Source records -
'''

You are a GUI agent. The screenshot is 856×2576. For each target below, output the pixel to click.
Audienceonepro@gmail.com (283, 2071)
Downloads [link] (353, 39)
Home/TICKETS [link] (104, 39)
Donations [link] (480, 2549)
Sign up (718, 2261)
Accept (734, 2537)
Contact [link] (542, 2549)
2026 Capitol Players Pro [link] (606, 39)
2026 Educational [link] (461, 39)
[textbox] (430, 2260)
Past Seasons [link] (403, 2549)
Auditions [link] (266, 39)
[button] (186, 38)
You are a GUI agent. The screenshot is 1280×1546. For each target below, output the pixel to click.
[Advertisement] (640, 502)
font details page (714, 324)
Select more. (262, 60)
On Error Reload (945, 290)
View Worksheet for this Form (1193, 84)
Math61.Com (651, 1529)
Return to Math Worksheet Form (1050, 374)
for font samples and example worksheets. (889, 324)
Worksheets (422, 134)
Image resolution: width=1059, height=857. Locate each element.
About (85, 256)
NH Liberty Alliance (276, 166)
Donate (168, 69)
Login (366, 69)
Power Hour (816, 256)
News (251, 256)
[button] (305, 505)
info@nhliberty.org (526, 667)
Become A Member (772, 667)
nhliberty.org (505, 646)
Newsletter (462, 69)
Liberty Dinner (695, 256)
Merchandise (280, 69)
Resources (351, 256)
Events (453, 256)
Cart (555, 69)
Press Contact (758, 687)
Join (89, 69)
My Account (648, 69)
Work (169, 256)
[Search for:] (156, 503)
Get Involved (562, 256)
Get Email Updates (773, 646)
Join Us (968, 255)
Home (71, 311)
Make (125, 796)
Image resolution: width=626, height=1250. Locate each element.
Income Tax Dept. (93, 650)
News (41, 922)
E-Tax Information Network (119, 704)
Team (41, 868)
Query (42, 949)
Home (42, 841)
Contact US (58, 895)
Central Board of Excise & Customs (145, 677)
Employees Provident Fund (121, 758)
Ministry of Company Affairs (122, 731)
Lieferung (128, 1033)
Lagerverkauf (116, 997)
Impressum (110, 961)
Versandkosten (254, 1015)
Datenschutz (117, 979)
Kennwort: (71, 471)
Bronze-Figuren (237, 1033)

'''

Stated goal -
Reproduce all of the source records above verbatim, line for line.

Correct result -
You are a GUI agent. The screenshot is 856×2576. For each target below, output the pixel to click.
Audienceonepro@gmail.com (283, 2071)
Downloads [link] (353, 39)
Home/TICKETS [link] (104, 39)
Donations [link] (480, 2549)
Sign up (718, 2261)
Accept (734, 2537)
Contact [link] (542, 2549)
2026 Capitol Players Pro [link] (606, 39)
2026 Educational [link] (461, 39)
[textbox] (430, 2260)
Past Seasons [link] (403, 2549)
Auditions [link] (266, 39)
[button] (186, 38)
You are a GUI agent. The screenshot is 1280×1546. For each target below, output the pixel to click.
[Advertisement] (640, 502)
font details page (714, 324)
Select more. (262, 60)
On Error Reload (945, 290)
View Worksheet for this Form (1193, 84)
Math61.Com (651, 1529)
Return to Math Worksheet Form (1050, 374)
for font samples and example worksheets. (889, 324)
Worksheets (422, 134)
Image resolution: width=1059, height=857. Locate each element.
About (85, 256)
NH Liberty Alliance (276, 166)
Donate (168, 69)
Login (366, 69)
Power Hour (816, 256)
News (251, 256)
[button] (305, 505)
info@nhliberty.org (526, 667)
Become A Member (772, 667)
nhliberty.org (505, 646)
Newsletter (462, 69)
Liberty Dinner (695, 256)
Merchandise (280, 69)
Resources (351, 256)
Events (453, 256)
Cart (555, 69)
Press Contact (758, 687)
Join (89, 69)
My Account (648, 69)
Work (169, 256)
[Search for:] (156, 503)
Get Involved (562, 256)
Get Email Updates (773, 646)
Join Us (968, 255)
Home (71, 311)
Make (125, 796)
Image resolution: width=626, height=1250. Locate each element.
Income Tax Dept. (93, 650)
News (41, 922)
E-Tax Information Network (119, 704)
Team (41, 868)
Query (42, 949)
Home (42, 841)
Contact US (58, 895)
Central Board of Excise & Customs (145, 677)
Employees Provident Fund (121, 758)
Ministry of Company Affairs (122, 731)
Lieferung (128, 1033)
Lagerverkauf (116, 997)
Impressum (110, 961)
Versandkosten (254, 1015)
Datenschutz (117, 979)
Kennwort: (71, 471)
Bronze-Figuren (237, 1033)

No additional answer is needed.